Roschel observa que além do artigo de revisão, foram elaborados mais dois textos reunindo as principais questões sobre o tema. “Talvez as dúvidas mais comuns acerca do uso da creatina fiquem em torno da sua segurança”, diz. “Enquanto as perguntas relacionadas ao sistema renal foram abordadas no primeiro texto, a alegação de que ela poderia estar ligada ao desenvolvimento de câncer é discutida no segundo.”

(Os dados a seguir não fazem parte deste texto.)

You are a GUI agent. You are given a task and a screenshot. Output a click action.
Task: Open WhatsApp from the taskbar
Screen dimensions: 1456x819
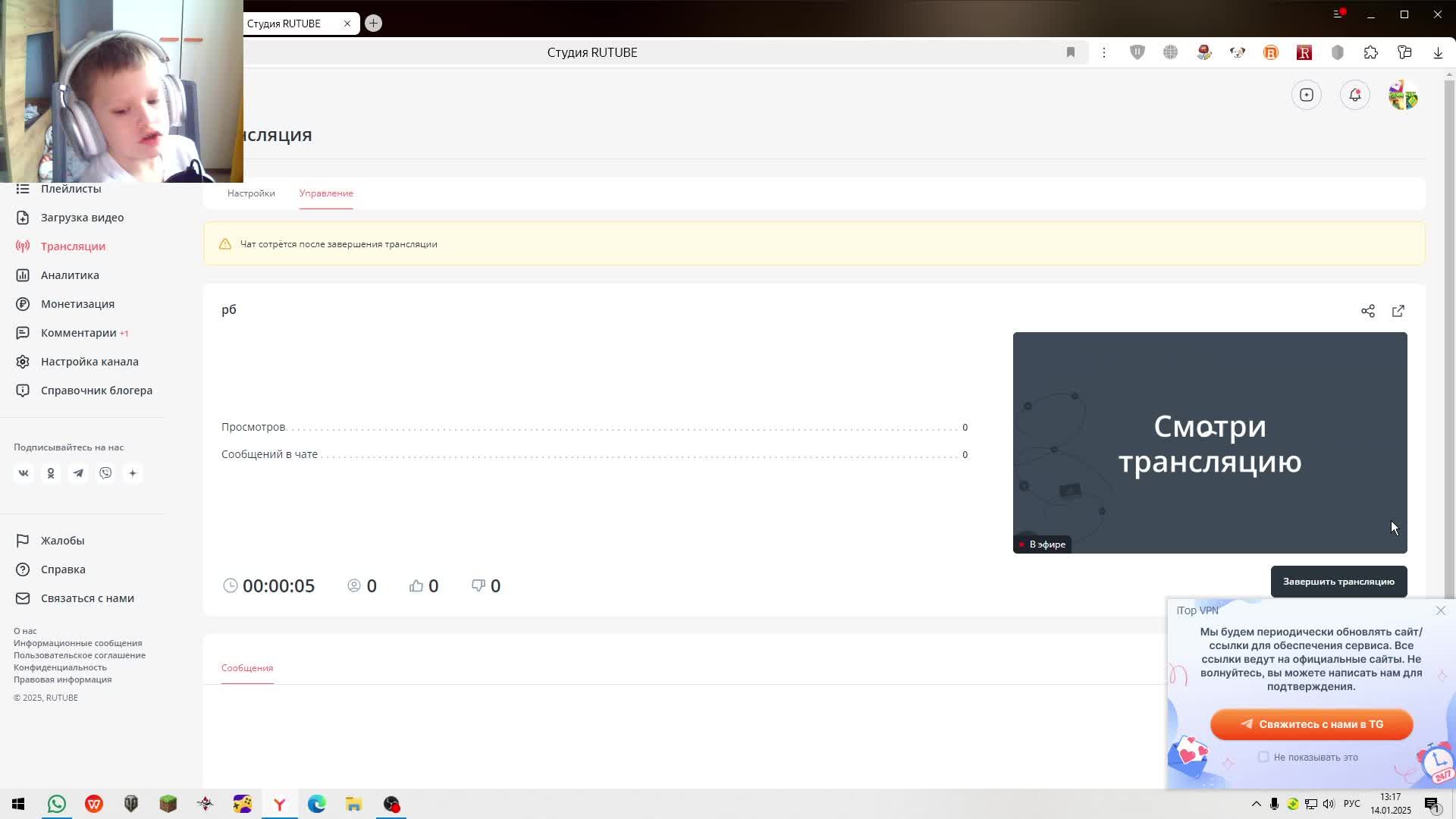57,804
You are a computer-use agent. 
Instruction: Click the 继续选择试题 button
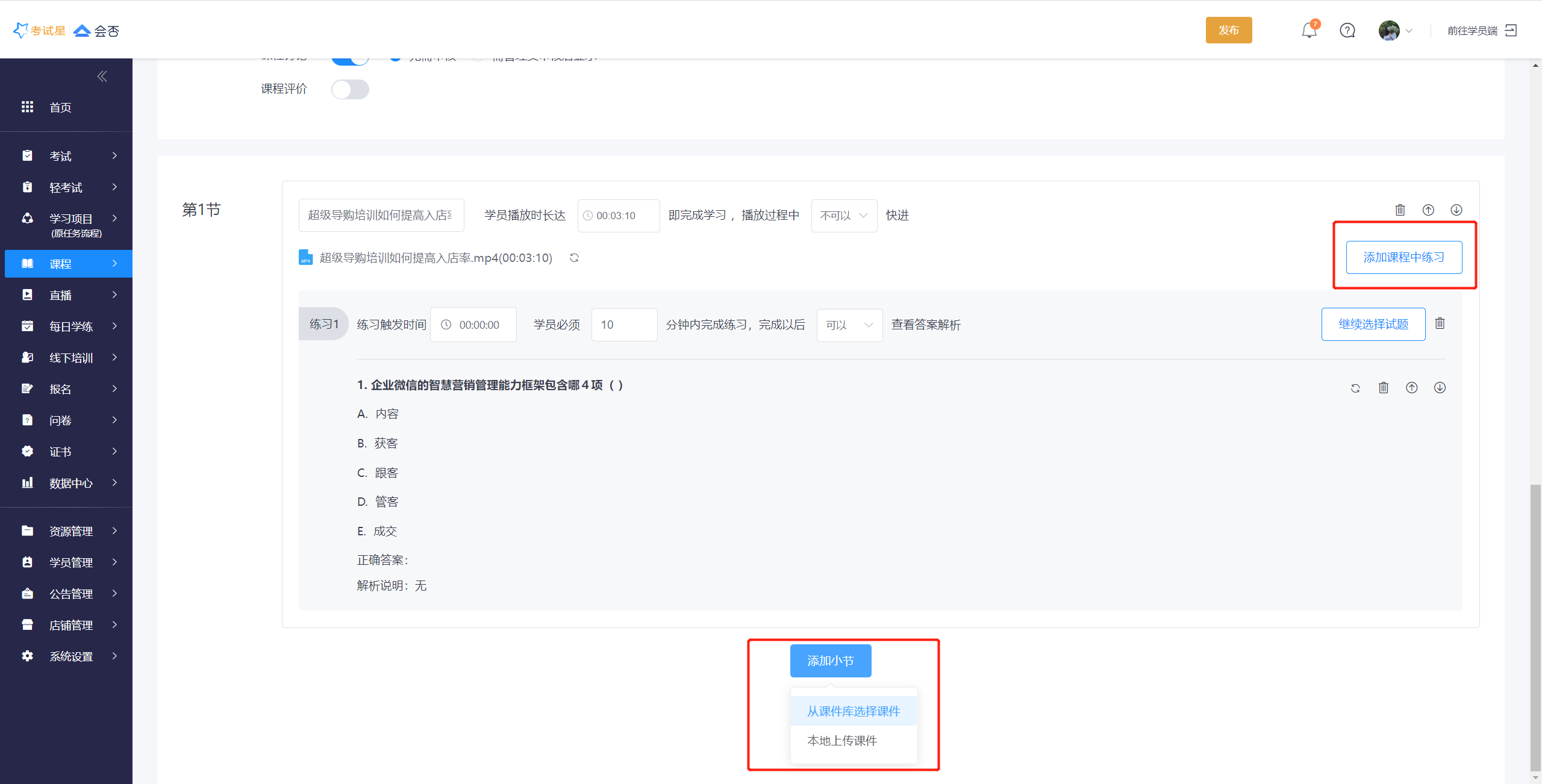[1373, 324]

“O trabalho desmistifica essa informação ao apontar que não há evidências de que doses típicas de creatina aumentem o risco de câncer, seja primário ou metástase. Também há evidências, ainda insuficientes, de que a creatina possa auxiliar na proteção ou recuperação do comprometimento muscular induzido pelo câncer ou tratamento associado. De qualquer forma, é recomendado a limitação do consumo de produtos cárneos processados e ultraprocessados ou submetidos à cocção intensa, churrasco, por exemplo.”

Efeitos

De acordo com Roschel, outra questão recorrente é sobre um possível efeito da creatina sobre a pressão arterial. “Uma vez que se trata de uma substância que causa retenção de fluido intracelular, há uma preocupação infundada de que isso poderia afetar tanto a função renal quanto a pressão arterial”, relata. “A literatura mostra não haver efeito negativo da suplementação de creatina sobre a pressão arterial, seja em jovens saudáveis ou em populações clínicas. Não há, contudo, estudos conduzidos com pacientes hipertensos de base, o que limita a extrapolação dos achados para essa população.”

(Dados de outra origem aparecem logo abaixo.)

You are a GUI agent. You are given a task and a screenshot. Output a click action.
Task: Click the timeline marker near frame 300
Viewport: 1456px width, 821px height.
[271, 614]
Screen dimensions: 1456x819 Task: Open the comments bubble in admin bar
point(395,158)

“Uma terceira pergunta muito comum talvez seja sobre a tolerância da suplementação durante a gestação. Estudos pré-clínicos em modelo animal mostraram que ninhadas expostas à creatina e seguidas até a idade adulta não reportaram nenhum impacto negativo, tanto na mãe quanto no feto”, descreve Roschel.  “Apesar disso, ainda não há evidências diretas a partir de estudos clínicos bem controlados e desenhados com seres humanos para investigar a segurança e os efeitos do suplemento nesses casos.”

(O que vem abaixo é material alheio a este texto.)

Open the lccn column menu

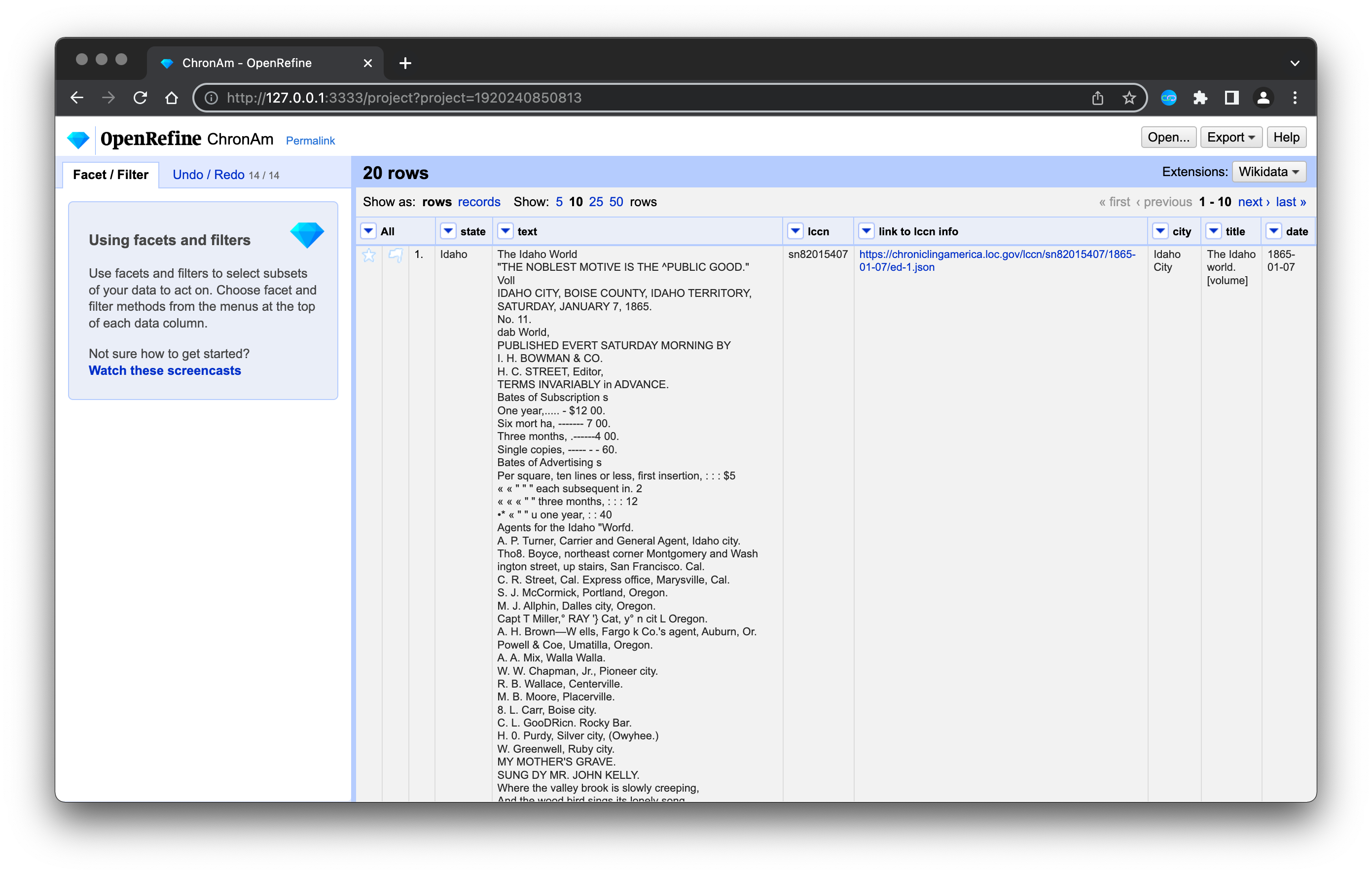coord(795,231)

Gualano acrescenta que o artigo apresenta desinformações que circulavam nas redes sociais e os pesquisadores trouxeram evidências para mostrar que não faziam sentido, do ponto de vista científico. “Alguns mitos que nós desmistificamos, por exemplo, é que a creatina pode prejudicar a saúde”, ressalta. “Existe na literatura uma evidência muito grande de que o suplemento é seguro, tanto na função renal, quanto para a saúde hepática, que não causa câimbras, nem calvície, ou inflama ou causa hipertensão arterial.”

“Também há fatos que ainda não têm respaldo científico, ficam mais ou menos numa zona cinza, ou seja, existe alguma evidência que a suplementação poderia funcionar em determinadas condições, mas não há evidências clínicas suficientes para bater o martelo”, salienta Gualano. “Por exemplo, o uso na reabilitação de pessoas imobilizadas, que passam por cirurgia. Existe uma lógica por trás disso, a creatina poderia aumentar força, recuperar massa muscular e melhorar o desempenho, mas há poucos estudos clínicos que aprovem o uso nessas condições.”

O artigo é apresentado de maneira didática, considerando que é uma publicação científica, com perguntas, respostas e um resumo das evidências, incluindo também temas como a interação da cafeína com a creatina, efeitos na privação de sono e fertilidade masculina e se o momento de tomar o suplemento, antes ou após o treino, faz diferença. Ele pode ser acessado neste link.